In our study this change in food groups is likely to cause significant changes in blood-glucose levels, which is likely to be compounded by inconsistencies in the amount eaten and the timing of meals. Additionally, this pattern is unlikely to meet the nutritional needs of these individuals.4 A study published by Zainudin et al. in 2017 on Ramadan fasting in people with diabetes, also showed that patients had misconceptions about food groups and impacts of different food groups on blood glucose levels.22
The most common cooking method was frying (shallow and deep frying) with significant usage of direct sugar sources, which is likely to result in making the meal more calorie-dense disturbing the post-prandial blood glucose levels. In contrast to the findings of Yaacob et al., direct intake of sugar in the form of sweets/desserts, as well as sugar-containing beverages, juices and soft drinks, was very common in our study.19 Hence, dietary pattern showed imbalance in the nutritional compositions and erratic meal patterns followed during fasts. The judicious practice of basic dietary recommendations can be easily followed during fasting and feasting given fast-specific counselling.4,6,23–25
To the best of our knowledge, this is the first study to focus on practices during fasts in people with T2DM among Hindus, in northern India. There were several limitations of this study which should be noted. This was a cross-sectional study based on retrospective questionnaire-based information. The study involved a volunteer group which limits generalizability. Religion-based as well as gender-based sub-group analysis was limited by small number of patients. Also, data on calorie consumption using detailed methodology could not be collected.
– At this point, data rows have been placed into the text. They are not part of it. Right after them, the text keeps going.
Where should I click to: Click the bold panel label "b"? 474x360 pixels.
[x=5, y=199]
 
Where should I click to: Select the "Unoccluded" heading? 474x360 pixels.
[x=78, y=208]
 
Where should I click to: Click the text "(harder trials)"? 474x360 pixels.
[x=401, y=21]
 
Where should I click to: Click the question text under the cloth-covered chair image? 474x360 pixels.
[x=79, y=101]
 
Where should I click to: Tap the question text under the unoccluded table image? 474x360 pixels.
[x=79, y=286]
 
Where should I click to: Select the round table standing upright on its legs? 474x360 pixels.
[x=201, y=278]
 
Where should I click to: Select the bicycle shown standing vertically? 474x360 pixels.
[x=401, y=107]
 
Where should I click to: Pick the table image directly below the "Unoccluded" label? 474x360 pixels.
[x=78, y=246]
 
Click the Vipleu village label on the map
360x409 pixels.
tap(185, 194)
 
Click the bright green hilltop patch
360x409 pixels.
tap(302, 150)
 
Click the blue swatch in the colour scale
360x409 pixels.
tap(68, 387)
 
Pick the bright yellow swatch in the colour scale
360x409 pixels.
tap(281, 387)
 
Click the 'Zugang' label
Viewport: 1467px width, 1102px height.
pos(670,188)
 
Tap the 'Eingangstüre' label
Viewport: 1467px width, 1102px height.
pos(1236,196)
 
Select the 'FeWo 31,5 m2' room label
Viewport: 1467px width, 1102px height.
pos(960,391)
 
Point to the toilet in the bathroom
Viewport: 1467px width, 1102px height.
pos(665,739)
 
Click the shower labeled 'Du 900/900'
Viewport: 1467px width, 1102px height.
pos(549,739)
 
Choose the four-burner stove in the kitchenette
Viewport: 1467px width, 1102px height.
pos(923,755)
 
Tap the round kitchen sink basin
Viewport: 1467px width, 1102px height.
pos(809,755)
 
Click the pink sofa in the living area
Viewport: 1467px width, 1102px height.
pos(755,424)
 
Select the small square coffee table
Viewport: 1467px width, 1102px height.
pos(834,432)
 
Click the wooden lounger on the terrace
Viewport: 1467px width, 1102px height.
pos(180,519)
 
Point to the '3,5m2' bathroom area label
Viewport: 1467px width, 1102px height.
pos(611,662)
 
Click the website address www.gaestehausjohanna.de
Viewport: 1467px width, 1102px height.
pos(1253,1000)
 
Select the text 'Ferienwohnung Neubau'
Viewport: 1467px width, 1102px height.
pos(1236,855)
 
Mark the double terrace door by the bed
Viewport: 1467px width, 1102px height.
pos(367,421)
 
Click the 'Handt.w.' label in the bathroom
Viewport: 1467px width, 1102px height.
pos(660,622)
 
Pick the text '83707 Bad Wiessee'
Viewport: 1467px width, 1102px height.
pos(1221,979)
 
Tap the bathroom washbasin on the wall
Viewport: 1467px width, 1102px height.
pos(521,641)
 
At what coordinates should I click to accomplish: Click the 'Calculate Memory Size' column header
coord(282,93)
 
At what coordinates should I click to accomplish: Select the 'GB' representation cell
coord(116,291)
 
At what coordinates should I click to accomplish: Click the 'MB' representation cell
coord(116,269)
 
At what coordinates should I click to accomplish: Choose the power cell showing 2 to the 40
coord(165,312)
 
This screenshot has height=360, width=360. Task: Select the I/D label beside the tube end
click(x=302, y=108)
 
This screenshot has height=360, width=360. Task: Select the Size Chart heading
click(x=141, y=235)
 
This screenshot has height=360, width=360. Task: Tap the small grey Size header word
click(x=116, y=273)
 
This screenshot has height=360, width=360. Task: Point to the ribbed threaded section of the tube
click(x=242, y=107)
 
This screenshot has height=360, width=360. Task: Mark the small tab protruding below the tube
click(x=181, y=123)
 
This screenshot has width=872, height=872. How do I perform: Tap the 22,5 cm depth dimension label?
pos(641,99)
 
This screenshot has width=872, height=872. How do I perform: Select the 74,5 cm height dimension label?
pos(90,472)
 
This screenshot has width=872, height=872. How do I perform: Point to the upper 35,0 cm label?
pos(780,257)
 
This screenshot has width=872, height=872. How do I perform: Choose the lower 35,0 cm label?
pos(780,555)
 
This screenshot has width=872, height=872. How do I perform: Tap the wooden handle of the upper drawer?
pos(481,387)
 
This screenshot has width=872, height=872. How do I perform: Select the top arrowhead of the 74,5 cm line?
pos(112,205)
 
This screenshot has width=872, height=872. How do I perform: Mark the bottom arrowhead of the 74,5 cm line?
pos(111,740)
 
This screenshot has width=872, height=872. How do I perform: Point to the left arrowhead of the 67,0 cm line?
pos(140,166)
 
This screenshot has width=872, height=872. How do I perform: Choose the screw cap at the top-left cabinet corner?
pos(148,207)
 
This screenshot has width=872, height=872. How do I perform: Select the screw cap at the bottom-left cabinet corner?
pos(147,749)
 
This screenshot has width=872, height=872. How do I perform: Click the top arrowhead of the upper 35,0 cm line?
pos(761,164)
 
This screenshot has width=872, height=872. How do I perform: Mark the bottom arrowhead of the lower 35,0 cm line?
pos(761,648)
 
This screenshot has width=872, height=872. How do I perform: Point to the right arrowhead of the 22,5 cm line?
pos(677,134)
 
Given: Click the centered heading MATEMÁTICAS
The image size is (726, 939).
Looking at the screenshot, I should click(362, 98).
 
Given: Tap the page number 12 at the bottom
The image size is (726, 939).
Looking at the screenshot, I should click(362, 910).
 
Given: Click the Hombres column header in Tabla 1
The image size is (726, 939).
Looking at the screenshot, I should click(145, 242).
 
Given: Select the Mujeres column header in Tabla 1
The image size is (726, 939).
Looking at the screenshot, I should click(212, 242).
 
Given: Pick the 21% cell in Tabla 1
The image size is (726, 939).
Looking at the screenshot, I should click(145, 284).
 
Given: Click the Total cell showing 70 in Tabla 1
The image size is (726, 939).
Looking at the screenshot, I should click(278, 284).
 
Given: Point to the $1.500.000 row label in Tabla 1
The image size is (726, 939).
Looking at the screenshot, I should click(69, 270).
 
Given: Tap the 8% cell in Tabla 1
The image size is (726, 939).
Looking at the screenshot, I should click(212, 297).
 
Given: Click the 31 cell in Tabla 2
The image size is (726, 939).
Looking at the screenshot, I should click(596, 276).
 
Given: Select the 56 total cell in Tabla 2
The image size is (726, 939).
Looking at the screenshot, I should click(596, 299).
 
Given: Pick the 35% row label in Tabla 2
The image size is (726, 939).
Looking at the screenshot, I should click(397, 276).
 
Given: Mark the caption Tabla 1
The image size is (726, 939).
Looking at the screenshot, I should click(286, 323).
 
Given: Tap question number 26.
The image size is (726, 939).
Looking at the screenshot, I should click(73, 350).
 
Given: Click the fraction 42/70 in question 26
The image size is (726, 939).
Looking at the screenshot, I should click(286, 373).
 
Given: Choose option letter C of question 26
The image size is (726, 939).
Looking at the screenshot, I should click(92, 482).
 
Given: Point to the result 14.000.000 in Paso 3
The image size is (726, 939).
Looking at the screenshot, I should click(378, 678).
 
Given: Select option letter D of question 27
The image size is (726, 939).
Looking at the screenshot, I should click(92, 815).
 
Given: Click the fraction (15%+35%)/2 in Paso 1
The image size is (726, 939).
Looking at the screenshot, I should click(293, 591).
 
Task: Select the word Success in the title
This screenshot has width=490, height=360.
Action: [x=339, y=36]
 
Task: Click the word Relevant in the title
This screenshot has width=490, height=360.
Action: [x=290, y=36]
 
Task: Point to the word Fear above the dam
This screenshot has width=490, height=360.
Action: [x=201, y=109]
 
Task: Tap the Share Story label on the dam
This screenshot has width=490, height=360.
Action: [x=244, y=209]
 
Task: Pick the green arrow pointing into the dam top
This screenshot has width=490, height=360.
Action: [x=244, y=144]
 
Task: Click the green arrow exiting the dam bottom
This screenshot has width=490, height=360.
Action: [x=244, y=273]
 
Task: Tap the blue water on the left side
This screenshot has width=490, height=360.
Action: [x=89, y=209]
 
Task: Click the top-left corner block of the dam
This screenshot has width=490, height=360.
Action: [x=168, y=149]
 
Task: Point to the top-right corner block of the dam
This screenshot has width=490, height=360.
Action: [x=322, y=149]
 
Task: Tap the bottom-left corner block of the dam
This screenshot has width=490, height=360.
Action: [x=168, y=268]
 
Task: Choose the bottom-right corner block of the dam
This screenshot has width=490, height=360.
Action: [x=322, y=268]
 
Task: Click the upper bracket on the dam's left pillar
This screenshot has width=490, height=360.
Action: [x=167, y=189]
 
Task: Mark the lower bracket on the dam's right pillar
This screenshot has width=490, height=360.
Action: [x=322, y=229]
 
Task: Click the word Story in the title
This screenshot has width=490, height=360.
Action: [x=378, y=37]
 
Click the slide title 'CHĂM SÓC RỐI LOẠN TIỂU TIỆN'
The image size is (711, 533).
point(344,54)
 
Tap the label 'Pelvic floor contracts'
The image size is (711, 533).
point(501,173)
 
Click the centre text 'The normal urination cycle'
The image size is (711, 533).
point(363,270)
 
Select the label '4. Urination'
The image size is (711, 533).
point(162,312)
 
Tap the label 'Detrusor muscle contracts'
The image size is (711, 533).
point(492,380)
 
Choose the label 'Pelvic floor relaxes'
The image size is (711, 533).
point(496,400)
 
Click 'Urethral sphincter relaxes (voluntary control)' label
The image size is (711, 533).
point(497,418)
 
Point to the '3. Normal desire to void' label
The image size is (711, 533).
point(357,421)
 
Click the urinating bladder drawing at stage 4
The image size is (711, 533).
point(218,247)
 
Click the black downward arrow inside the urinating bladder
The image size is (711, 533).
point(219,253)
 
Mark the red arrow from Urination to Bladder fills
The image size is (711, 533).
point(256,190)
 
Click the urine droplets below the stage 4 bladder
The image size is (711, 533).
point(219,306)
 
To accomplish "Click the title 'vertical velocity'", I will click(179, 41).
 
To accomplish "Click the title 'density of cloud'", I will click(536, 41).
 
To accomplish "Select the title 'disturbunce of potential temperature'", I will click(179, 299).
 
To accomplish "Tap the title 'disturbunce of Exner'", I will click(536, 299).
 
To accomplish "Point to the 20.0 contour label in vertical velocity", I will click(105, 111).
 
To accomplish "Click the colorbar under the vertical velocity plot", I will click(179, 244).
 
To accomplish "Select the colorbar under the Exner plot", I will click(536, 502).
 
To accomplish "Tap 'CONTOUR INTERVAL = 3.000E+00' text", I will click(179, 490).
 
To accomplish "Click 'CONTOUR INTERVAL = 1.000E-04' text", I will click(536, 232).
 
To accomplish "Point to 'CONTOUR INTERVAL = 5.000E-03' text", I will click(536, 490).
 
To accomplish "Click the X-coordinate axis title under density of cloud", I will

Erratic dietary practices are common during fasting among subjects with T2DM among Hindu religion in northern India. The majority of participants in this study did not discuss their fasting habits with their diabetes care team. Diabetes care teams should discuss fasts with their patients with T2DM. They should tailor this information based on the patient’s religion and provide them with information regarding diet during days of fast.